#### PROBLEM:
Go through the data and copy every line in which "computer" appears.

(Dataset entries)
▬▬▬

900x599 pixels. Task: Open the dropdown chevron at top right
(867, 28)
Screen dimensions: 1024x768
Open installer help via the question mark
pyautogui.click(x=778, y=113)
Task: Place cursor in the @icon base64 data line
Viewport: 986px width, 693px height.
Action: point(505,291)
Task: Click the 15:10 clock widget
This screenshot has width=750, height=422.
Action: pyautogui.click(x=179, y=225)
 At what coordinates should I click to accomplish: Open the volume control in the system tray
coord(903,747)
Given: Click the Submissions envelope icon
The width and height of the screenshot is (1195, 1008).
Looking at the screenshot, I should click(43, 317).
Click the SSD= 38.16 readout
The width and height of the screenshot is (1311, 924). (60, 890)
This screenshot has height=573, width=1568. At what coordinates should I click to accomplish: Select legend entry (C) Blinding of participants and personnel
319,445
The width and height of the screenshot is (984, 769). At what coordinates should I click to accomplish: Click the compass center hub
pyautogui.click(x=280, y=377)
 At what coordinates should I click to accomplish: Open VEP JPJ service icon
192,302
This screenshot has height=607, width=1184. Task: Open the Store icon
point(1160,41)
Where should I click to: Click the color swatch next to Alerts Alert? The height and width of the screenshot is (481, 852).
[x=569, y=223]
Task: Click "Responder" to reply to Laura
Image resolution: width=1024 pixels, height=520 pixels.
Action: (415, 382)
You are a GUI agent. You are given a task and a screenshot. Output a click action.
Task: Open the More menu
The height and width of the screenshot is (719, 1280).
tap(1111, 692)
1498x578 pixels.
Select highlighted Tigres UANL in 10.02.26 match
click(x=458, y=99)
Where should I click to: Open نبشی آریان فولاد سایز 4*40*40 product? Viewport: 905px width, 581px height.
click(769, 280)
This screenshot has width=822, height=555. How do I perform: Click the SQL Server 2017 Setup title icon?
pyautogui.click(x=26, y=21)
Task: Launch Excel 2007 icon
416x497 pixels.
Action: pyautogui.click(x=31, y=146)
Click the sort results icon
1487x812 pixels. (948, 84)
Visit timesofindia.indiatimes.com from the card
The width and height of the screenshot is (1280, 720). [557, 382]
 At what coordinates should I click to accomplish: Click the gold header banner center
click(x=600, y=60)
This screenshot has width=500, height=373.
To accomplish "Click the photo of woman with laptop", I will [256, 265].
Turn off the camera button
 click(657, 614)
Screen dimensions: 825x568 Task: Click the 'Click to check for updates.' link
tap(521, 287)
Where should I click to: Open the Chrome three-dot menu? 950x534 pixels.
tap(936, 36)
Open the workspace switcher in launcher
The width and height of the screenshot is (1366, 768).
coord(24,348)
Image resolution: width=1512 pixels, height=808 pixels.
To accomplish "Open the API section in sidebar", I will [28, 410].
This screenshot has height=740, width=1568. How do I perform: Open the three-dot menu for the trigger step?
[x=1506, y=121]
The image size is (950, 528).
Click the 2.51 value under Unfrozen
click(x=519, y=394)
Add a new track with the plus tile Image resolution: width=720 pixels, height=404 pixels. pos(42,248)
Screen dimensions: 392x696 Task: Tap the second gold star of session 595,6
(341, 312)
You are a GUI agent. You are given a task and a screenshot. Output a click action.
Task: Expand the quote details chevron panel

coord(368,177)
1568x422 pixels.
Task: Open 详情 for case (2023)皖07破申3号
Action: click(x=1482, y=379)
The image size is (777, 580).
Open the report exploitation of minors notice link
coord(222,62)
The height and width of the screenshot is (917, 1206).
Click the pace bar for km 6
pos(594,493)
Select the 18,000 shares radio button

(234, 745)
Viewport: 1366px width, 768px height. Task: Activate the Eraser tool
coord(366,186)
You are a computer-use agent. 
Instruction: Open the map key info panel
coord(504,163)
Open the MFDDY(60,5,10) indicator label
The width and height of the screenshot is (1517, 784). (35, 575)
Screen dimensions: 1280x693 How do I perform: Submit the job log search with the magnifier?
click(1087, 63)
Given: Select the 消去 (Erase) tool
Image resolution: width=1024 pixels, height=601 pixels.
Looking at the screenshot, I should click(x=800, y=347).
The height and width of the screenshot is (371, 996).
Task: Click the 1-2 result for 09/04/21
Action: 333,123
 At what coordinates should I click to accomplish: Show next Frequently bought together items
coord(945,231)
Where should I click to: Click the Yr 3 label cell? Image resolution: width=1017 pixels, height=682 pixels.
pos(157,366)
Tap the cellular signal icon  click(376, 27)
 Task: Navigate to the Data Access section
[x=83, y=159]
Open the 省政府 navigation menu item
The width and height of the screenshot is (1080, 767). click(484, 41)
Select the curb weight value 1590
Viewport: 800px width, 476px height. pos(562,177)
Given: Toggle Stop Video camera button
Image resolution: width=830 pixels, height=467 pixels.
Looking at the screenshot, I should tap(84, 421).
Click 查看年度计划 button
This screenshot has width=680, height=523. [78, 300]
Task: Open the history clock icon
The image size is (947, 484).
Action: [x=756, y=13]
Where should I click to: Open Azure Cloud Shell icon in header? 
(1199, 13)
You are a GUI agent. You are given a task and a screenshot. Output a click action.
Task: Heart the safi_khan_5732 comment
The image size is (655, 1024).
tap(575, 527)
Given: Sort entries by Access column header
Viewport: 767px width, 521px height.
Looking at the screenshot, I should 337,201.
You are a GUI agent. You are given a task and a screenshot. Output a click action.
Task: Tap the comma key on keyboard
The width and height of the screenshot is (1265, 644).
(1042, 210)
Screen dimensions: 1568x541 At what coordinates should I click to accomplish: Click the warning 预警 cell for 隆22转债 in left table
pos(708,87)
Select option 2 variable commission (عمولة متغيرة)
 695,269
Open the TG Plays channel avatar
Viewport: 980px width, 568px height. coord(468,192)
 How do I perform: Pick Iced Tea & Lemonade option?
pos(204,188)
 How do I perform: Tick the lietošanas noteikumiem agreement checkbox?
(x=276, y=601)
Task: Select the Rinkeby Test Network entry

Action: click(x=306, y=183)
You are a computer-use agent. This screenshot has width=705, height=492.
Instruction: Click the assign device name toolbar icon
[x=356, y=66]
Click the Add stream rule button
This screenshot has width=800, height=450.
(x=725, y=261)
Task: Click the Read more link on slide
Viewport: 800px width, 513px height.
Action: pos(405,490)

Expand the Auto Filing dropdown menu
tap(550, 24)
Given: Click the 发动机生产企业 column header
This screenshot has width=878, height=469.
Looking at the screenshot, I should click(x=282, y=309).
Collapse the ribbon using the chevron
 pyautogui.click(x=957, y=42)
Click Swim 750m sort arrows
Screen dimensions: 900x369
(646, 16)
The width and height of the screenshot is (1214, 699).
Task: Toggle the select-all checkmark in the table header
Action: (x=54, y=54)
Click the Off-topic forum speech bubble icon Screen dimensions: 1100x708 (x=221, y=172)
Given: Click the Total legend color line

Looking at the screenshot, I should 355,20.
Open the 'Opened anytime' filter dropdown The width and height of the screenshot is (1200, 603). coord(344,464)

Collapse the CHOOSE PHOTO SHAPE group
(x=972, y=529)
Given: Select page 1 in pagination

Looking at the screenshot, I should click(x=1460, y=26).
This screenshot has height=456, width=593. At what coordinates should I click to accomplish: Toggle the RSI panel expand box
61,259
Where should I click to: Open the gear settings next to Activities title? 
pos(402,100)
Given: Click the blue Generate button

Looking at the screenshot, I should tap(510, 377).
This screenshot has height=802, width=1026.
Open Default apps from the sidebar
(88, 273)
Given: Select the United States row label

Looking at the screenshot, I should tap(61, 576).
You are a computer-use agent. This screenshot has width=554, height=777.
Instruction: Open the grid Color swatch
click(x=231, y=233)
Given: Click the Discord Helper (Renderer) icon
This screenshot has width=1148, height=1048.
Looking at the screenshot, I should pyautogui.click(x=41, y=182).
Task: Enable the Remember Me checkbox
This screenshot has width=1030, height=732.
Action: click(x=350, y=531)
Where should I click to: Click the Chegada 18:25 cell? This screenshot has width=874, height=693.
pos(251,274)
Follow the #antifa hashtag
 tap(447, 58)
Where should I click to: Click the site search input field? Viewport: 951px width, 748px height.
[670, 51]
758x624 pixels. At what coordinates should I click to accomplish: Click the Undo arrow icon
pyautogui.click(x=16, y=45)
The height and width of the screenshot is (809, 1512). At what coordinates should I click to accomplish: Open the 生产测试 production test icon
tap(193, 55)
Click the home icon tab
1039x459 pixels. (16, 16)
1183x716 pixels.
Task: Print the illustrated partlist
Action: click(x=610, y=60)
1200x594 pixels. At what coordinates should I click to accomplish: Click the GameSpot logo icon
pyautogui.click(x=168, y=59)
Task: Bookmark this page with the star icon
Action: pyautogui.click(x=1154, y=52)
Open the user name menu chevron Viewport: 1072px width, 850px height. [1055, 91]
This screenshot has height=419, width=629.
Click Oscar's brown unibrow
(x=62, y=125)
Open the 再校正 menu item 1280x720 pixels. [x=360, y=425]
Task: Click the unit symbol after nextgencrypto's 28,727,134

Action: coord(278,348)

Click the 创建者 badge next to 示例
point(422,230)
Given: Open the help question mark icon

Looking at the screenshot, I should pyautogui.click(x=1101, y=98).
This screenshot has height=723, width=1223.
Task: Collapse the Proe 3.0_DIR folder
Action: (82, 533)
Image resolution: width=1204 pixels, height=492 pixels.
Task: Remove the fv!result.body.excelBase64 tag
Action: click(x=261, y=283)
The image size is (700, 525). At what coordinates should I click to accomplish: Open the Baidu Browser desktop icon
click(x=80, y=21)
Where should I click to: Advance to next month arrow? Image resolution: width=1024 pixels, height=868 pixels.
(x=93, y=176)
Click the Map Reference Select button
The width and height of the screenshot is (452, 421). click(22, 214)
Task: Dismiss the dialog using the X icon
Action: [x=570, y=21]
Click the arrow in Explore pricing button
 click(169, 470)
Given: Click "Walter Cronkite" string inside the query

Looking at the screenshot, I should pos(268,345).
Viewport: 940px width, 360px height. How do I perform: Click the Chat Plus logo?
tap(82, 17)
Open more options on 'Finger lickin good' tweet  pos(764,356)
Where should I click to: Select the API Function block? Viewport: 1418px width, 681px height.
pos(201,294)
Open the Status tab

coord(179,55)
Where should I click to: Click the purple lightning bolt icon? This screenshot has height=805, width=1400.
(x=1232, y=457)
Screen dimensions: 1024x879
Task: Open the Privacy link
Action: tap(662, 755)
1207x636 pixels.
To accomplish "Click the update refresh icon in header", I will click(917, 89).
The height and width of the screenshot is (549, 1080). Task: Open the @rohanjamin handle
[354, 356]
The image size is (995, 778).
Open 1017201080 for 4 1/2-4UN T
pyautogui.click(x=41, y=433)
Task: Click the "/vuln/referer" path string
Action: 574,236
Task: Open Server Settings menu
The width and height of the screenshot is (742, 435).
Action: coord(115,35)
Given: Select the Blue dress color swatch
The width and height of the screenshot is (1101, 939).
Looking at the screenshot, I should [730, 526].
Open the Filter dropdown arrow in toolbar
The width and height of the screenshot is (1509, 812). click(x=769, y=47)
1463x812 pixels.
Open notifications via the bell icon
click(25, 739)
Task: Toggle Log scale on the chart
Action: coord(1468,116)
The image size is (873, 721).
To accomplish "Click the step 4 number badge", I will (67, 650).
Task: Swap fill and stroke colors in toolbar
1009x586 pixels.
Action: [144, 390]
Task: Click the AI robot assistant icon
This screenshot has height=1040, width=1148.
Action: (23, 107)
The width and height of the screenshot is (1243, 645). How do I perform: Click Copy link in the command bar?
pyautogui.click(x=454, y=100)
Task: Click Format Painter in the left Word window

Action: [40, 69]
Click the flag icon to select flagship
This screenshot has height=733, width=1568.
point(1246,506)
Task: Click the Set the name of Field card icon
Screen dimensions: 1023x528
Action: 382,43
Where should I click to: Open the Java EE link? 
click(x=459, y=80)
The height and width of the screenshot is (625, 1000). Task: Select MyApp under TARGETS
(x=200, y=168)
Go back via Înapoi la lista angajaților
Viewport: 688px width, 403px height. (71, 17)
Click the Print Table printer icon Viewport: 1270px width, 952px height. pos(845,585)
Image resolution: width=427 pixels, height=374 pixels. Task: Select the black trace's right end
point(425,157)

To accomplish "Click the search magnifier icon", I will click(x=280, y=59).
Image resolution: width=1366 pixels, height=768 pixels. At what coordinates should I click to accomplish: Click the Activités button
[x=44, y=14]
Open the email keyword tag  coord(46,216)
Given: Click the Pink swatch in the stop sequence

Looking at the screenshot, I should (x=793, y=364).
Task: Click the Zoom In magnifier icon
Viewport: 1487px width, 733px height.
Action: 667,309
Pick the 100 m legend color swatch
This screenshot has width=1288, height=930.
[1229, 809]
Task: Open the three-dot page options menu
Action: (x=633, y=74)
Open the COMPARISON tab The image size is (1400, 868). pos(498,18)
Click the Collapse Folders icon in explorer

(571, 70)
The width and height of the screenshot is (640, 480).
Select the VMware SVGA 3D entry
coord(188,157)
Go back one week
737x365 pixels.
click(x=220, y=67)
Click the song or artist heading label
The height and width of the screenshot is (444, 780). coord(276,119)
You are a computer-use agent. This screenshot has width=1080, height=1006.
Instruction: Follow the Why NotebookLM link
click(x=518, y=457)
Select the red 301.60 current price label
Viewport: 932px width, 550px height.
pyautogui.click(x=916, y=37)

▬▬▬

#### OUTPUT FOR THIS TASK:
You are a computer-use agent. 
You are a computer-use agent. This screenshot has width=705, height=492.
You are a computer-use agent. This screenshot has width=554, height=777.
You are a computer-use agent. This screenshot has width=1080, height=1006.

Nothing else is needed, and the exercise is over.